Has your response to it changed at all, over time? It may sound different to you now, then when you first encountered it. It might evoke different thoughts or emotions. Of course, that ‘text’ hasn’t changed; you have. You are hearing it differently, interpreting it differently. Your understanding and appreciation of it has changed because you have changed. What you bring to the transaction has changed.
OK, we have our past collected knowledge and experiences with us when we interact or transact with a text. We also have our present assumptions, thoughts, emotions, and physical sensations. Rosenblatt describes this as “the physical and emotional state of the individual” and includes it in the transaction, writing:
In the linguistic event, any process will be affected also by the physical and emotional state of the individual, e.g., by fatigue or stress. Attention may be controlled or wandering, intense or superficial. [p.6]
What does this have to do with health literacy? Well, every day, people encounter and interpret information related to their health and healthcare. They interact or transact with it. Rosenblatt gives us a vivid, if extreme, example of how the transactional theory might apply to health literacy, writing:
An extreme example is the man who has accidentally swallowed a poisonous liquid and who is rapidly reading the label on the bottle to learn the antidote. [p. 7]
Yes, it’s an extreme example, but effective. This persons’ physical and emotional state shapes how he reads the bottle. He is reading for a particular purpose, looking for specific information rather than reading every word.
Here’s another example I’ve written about before: it is not hard to imagine how receiving bad news can influence how someone reads a pamphlet, form, or website. Or how they hear the words of the provider (spoken words also can count as a ‘text.’)
The sense we make of what we read and hear turns out to be very connected to who we are, how we’re feeling, why we’re reading what we’re reading, and many more factors. Again I’m not getting into text and context here but I might in a future episode.
So what you can do?
As you might imagine, over Rosenblatt’s long career, her transactional theory was taken up many different ways in theory and in practice.
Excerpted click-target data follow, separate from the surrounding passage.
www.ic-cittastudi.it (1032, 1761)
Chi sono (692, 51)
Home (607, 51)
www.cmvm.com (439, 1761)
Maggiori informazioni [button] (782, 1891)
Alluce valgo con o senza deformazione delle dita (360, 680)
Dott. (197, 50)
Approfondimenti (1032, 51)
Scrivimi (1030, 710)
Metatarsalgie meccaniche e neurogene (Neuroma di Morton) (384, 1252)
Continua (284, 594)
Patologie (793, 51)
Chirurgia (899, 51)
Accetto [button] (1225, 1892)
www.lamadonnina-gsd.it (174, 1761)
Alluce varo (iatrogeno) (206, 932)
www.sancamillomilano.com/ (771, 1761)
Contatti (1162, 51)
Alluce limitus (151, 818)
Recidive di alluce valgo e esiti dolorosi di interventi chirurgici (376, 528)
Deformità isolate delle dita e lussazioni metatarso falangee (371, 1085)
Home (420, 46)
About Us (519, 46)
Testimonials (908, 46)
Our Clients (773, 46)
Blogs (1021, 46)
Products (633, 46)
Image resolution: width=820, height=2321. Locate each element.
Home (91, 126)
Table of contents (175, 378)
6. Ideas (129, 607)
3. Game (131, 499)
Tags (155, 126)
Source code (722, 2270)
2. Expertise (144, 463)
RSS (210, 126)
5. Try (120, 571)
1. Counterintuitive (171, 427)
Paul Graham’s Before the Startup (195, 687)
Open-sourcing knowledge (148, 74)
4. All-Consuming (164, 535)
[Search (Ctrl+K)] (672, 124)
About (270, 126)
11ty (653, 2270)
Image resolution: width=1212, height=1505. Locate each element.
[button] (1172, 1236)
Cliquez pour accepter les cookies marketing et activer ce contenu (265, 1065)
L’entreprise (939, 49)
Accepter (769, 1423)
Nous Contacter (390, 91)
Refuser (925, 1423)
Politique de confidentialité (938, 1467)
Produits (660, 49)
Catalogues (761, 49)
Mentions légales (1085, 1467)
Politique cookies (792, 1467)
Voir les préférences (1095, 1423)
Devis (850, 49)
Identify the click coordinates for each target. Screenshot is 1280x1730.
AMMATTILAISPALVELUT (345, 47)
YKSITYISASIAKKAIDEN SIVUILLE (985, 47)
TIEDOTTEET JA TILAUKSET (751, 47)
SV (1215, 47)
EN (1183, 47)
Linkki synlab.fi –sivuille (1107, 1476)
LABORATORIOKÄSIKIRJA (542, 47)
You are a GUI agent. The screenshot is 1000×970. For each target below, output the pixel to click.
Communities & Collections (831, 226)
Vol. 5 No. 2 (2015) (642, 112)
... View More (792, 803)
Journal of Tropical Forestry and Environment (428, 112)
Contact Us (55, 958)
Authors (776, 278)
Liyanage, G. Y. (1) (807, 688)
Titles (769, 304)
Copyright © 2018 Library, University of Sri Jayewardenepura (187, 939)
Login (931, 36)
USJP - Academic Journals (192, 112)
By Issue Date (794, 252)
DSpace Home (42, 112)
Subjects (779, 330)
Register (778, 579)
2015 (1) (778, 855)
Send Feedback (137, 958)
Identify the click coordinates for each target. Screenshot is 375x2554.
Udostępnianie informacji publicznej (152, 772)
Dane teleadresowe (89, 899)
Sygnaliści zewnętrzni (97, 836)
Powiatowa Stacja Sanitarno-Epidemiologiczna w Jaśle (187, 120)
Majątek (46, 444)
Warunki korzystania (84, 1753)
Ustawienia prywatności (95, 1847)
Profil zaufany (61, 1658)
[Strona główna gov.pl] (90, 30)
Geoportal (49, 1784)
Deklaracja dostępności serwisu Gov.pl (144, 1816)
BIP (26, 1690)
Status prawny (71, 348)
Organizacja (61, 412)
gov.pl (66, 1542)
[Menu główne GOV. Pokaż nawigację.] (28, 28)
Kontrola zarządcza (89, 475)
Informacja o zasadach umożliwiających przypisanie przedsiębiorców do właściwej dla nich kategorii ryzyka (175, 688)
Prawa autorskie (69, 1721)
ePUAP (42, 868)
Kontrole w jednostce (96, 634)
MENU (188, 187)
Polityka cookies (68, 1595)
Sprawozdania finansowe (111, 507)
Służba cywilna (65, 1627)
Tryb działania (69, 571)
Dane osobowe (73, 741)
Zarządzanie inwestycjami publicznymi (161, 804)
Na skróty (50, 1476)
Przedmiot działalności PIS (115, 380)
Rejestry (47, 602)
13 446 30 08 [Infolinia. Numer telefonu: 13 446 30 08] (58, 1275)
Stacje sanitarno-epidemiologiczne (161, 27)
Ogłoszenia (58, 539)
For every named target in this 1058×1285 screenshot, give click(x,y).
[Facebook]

What I’ll invite you to focus on in your practice or research are your patients’ or clients’ assumptions and thoughts, expectations, fears and experiences, remembering that these shape how they hear and make sense of what they’re hearing.
Again, Rosenblatt wrote:
…our funded assumptions, attitudes, and expectations about the world–and about language–this inner capital is all that each of us has to start from in speaking, listening, writing, and reading. [p.5]
Try it for yourself. Considering health literacy as an interaction might shift what you’re focusing on! We don’t communicate in a vacuum. Where we are, when, why, who we’re with, what we have—all of this makes a difference to the way we read, write, listen, speak, view, and understand.
So, I invite you to think about health literacy as an interaction. One that involves you and your patients or clients, as well as any texts you share. This has been 10 Minutes to Better Patient Communication from Health Communication Partners.